Aqui vai um breve resumo de como cada regime funciona e como ele pode influenciar a escolha de acordo com os objetivos financeiros.
Regime Progressivo: o imposto aumenta com o valor resgatado
O regime progressivo de tributação funciona de maneira semelhante à tabela do Imposto de Renda (IR) da pessoa física, ou seja, a alíquota de imposto de renda aumenta conforme o valor resgatado.
Esse regime é indicado para pessoas que planejam resgatar valores menores, ou para aquelas que fazem a declaração completa de IR.
Regime Regressivo: o imposto diminui com o tempo de acumulação
O regime regressivo de tributação é estruturado de forma diferente: a alíquota de Imposto de Renda diminui conforme o tempo de permanência dos recursos no plano. Isso significa que, quanto mais tempo o participante deixar o dinheiro investido, menor será a alíquota de imposto de renda a ser paga no momento do resgate.
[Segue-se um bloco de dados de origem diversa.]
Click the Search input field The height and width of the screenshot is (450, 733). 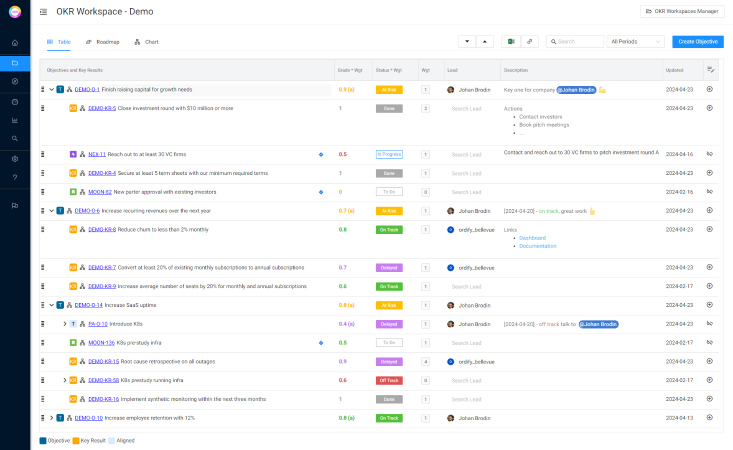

É a escolha ideal para quem tem um perfil de longo prazo e não planeja fazer resgates antecipados, utilizando o plano como uma estratégia de aposentadoria.
Tá, mas eu preciso fazer escolha agora?
Hoje em dia, não há motivo para pressa. Anteriormente, você deveria tomar essa decisão no momento da adesão ao plano, o que poderia limitar as opções para quem tinha um longo prazo pela frente.
A partir deste ano, com as resoluções 463/2024 e 464/2024 é possível adiar essa escolha para mais perto do momento da aposentadoria.
Isso traz uma maior possibilidade de personalização e alinhamento às condições econômicas e à realidade financeira de cada investidor.
Ao mesmo tempo em que tornam ainda mais importante fazer um o planejamento de longo prazo e de adequar seu perfil de risco dos investimentos ao seu horizonte.
Como extrair o melhor do Benefício Fiscal?
Como dito anteriormente, o benefício fiscal é uma excelente maneira de reduzir a carga tributária e melhorar sua preparação para a aposentadoria, sendo uma das principais vantagens de se aderir a um plano de previdência complementar.
Para aproveitá-lo ao máximo, o ideal é adotar uma estratégia de contribuições regulares e revisar periodicamente seus aportes, o que permite que otimize suas finanças e garantir uma aposentadoria mais tranquila e financeiramente eficiente.
Além disso, é preciso ter atenção ao limite de 12% da renda bruta anual é o máximo que pode ser deduzido de sua base de cálculo de IR no caso de contribuições ao PGBL.
Embora este limite não seja obrigatório, ele pode ser um bom guia para otimizar seus aportes sem ultrapassar o valor permitido.
Concluindo
A adesão a um plano de previdência complementar fechada oferece não apenas segurança financeira para o futuro, mas também um benefício fiscal considerável para quem deseja reduzir a carga de imposto de renda.
A possibilidade de deduzir as contribuições até 12% da renda bruta é um grande atrativo, especialmente para quem busca uma aposentadoria mais confortável e deseja otimizar seus impostos.
Seja através do PGBL ou do VGBL, a escolha do plano adequado e a estratégia de tributação correta podem resultar em um futuro mais tranquilo e financeiramente seguro.